# [Job A]
Check each statement against the insertion-times post and answer yes or no, quoting the exact words of the post that decide it. (i) Adding 100,000 nodes one at a time to a plain sequence took 39ms. (ii) In the second test, the Group is placed in a scene. (iii) Creating the node peers took about 13 seconds.
# [Job B]
Quote the insertion-times post starting at "Creating 100,000 nodes...took" and ending at "redundant work. Check.".

# [Text block]

.....

Performance: improving insertion times

by Richard Bair | Sep 15, 2009 | Performance | 10 comments

We’re in the middle of a huge performance push on JavaFX attacking the problem from many different angles. The compiler guys (aka: Really Smart Dudes) are fixing a lot of the long standing problems with binding. The graphics guys (aka: Really Hip Smart Dudes) are engaged in writing our lightweight hardware accelerated backend story. I’m working with Kevin Rushforth and Chien Yang on attacking the performance issues in the JavaFX scenegraph (which in large measure are impacted by the compiler work, so we’re working closely with them).

Today I was dredging up an old issue we’d looked at earlier this year regarding insertion times, and specifically, some really radically bad insertion times into Groups. It turns out to be timely as Simon Brocklehurst was encountering this very issue. This post will go into a bit more depth as to what is currently going on, what we’re doing about it, and some other cool / interesting tidbits.

So first, some code:

java.lang.System.out.print("Creating 100,000 nodes...");
var startTime = java.lang.System.currentTimeMillis();
var nodes = for (i in [0..<100000]) Rectangle { };
var endTime = java.lang.System.currentTimeMillis();
println("took {endTime - startTime}ms");

java.lang.System.out.print("Adding 100,000 nodes to sequence one at a time...");
startTime = java.lang.System.currentTimeMillis();
var seq:Node[];
for (n in nodes) {
    insert n into seq;
}
endTime = java.lang.System.currentTimeMillis();
println("took {endTime - startTime}ms");

java.lang.System.out.print("Adding 100,000 nodes to group one at a time...");
startTime = java.lang.System.currentTimeMillis();
var group = Group { }
for (n in nodes) {
    insert n into group.content;
}
endTime = java.lang.System.currentTimeMillis();
println("took {endTime - startTime}ms");

group.content = [];

java.lang.System.out.print("Adding 100,000 nodes to group all at once...");
startTime = java.lang.System.currentTimeMillis();
var group2 = Group { }
group2.content = nodes;
endTime = java.lang.System.currentTimeMillis();
println("took {endTime - startTime}ms");

In this test we go ahead and create 100,000 nodes (if you run this at home be sure to bump up memory to accommodate — the compiler work going on will make it so this fits in memory but for now we have to increase the heap). We then have 3 tests. The first one adds the nodes, one at a time, to a plain sequence. The second adds the nodes, one at a time, to a Group (and to try to keep things fair, the Group isn’t in a scene). And the third test adds all the nodes to the Group in one go.

Here are the numbers I recorded:

Creating 100,000 nodes...took 13321ms
Adding 100,000 nodes to sequence one at a time...took 39ms
Adding 100,000 nodes to group one at a time...took 1203783ms
Adding 100,000 nodes to group all at once...took 213ms

Ouch! 1,203 seconds (or about 20 minutes) to insert nodes one at a time into the group’s content, whereas it took only 39ms to fill up a plain old sequence. The second Ouch! is that it took 13s to create this many nodes. By comparison, creating the node “peers” (which is an implementation detail, but basically the rendering pipeline representation of the node) only took a half second.

So first, there is clearly some work to do on startup and I’m confident we’ll get that sorted, it isn’t rocket science. Just gotta reduce redundant work. Check.

.....

# [Records shown]

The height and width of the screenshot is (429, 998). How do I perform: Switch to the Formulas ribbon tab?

.....

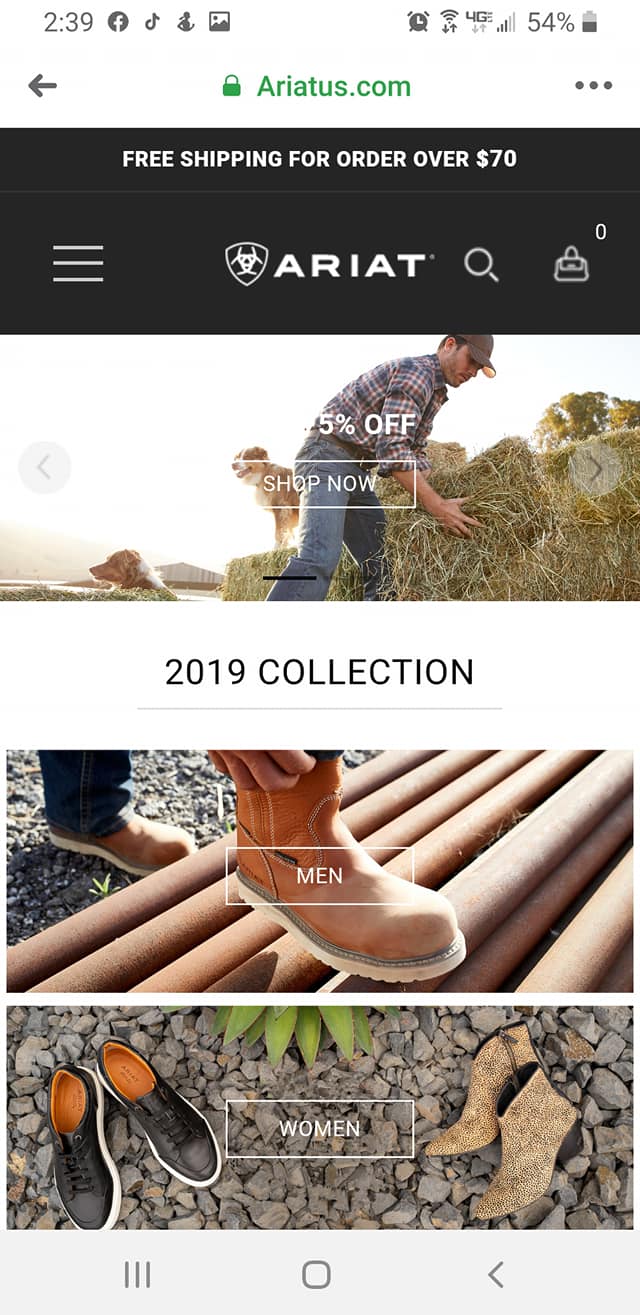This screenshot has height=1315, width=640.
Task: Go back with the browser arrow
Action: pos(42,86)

.....

# [Final result A]
(i) Yes: "Adding 100,000 nodes to sequence one at a time...took 39ms"
(ii) No: "the Group isn’t in a scene"
(iii) No: "only took a half second"

# [Final result B]
Creating 100,000 nodes...took 13321ms
Adding 100,000 nodes to sequence one at a time...took 39ms
Adding 100,000 nodes to group one at a time...took 1203783ms
Adding 100,000 nodes to group all at once...took 213ms

Ouch! 1,203 seconds (or about 20 minutes) to insert nodes one at a time into the group’s content, whereas it took only 39ms to fill up a plain old sequence. The second Ouch! is that it took 13s to create this many nodes. By comparison, creating the node “peers” (which is an implementation detail, but basically the rendering pipeline representation of the node) only took a half second.

So first, there is clearly some work to do on startup and I’m confident we’ll get that sorted, it isn’t rocket science. Just gotta reduce redundant work. Check.